| WRITTEN TASK A |
In the Inspector Morse episode review, rewrite the passage that begins at the words "Hello fellow Morsonians" and stops after "Colin Dexter novel.", renaming "Promised Land" to "Holy Land".

········

Hello fellow Morsonians and welcome to my new post on the episode, Promised Land. Here we have Morse’s first episode which was not set in England, (the second time is in the episode Death of the Self where Morse and Lewis travel to Italy).
Chronologically this is episode 20. (Series 5 episode 5).
First broadcast in the UK on 27th March 1991.
This episode is not based on a Colin Dexter novel.
This is one of the few episodes when Colin did not make an appearance.
Directed by John Madden: also directed The Infernal Serpent, Dead on Time and The Way Through the Woods.
Written by Julian Mitchell: also wrote The Silent World of Nicholas Quinn, Service of All the Dead, The Wolvercote Tongue, Ghost in the Machine, Masonic Mysteries, Cherubim and Seraphim, Twilight of the Gods, The Daughters of Cain and Death Is Now My Neighbour.
After the death of the convict and apparent bank robber Peter Matthews in jail from A.I.D.S. the veracity of his conviction is questioned. Morse, who was involved in the investigation of what became known as the Abingdon bank robbery, is told he will have to re-interview their ‘supergrass’ witness whose evidence helped put all those involved in the robbery behind bars. That supergrass, Kenny Stone, was set up with a new life… in Australia.
(warning, this review may contain some spoilers)
Whenever a TV series is flagging in the ratings the producers will usually create an episode which is set in a different country to its normal setting. This is certainly not the case in the Inspector Morse series. In fact the ratings for series five were very good averaging around 15 million.
I believe the main reason for this type of episode was to see Morse as the proverbial ‘fish out of water’. In the last episode, Greeks Bearing Gifts, he was a little out of his depth trying to tangle with a foreign culture but at least he was still on home-ground, Oxford. In this episode he is finding it difficult to breathe (to continue the fish metaphor) figuratively as well as literally at times due to the hot weather.

········

| WRITTEN TASK B |
Recast the entries as a JSON list of strings, one string per line, beginning at the line that has "Task: Switch to the Videos tab" and stopping after the last line of the entries. Skip blank lines and leave the pictures out.

[Entries for locating words and elements]
········

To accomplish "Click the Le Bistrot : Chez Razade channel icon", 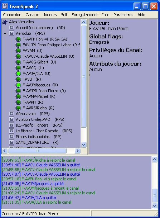I will tap(11, 131).
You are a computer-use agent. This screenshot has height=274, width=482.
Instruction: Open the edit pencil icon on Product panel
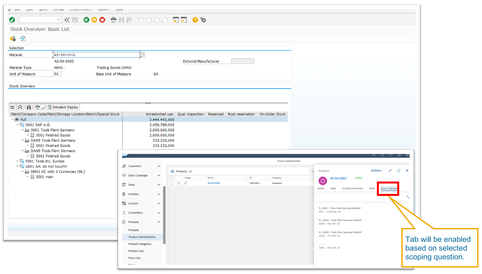tap(390, 171)
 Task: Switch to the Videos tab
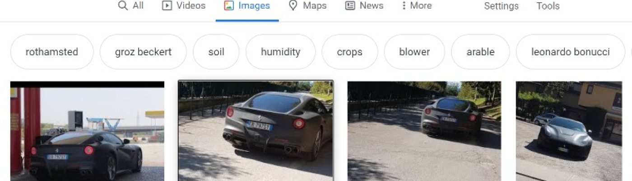pyautogui.click(x=184, y=6)
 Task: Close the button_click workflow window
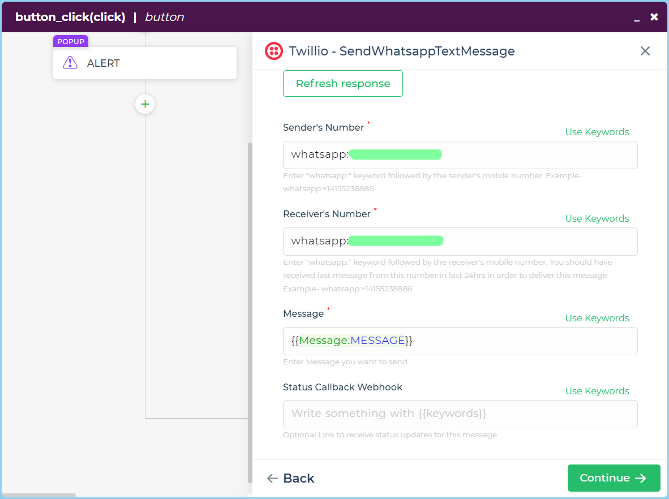[x=654, y=17]
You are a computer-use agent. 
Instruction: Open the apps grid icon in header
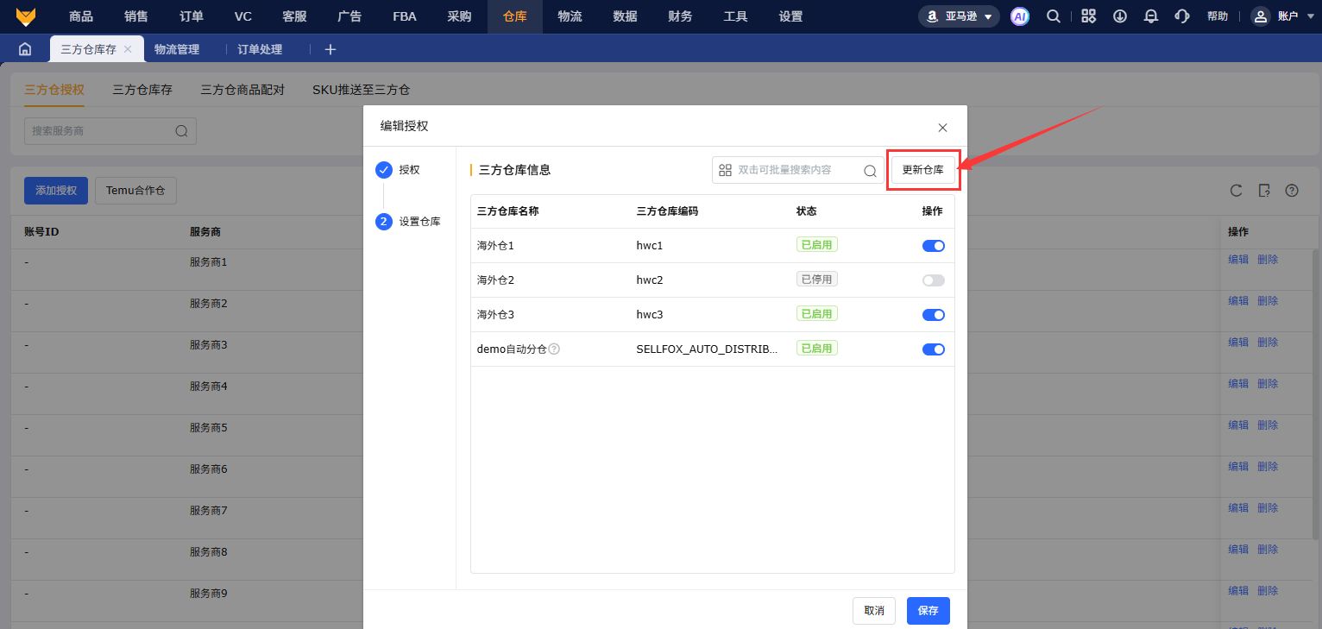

········

| EXERCISE OUTPUT A |
Hello fellow Morsonians and welcome to my new post on the episode, Holy Land. Here we have Morse’s first episode which was not set in England, (the second time is in the episode Death of the Self where Morse and Lewis travel to Italy).
Chronologically this is episode 20. (Series 5 episode 5).
First broadcast in the UK on 27th March 1991.
This episode is not based on a Colin Dexter novel.

| EXERCISE OUTPUT B |
[
  " Task: Switch to the Videos tab",
  "pyautogui.click(x=184, y=6)",
  " Task: Close the button_click workflow window",
  "[x=654, y=17]",
  "You are a computer-use agent. ",
  "Instruction: Open the apps grid icon in header"
]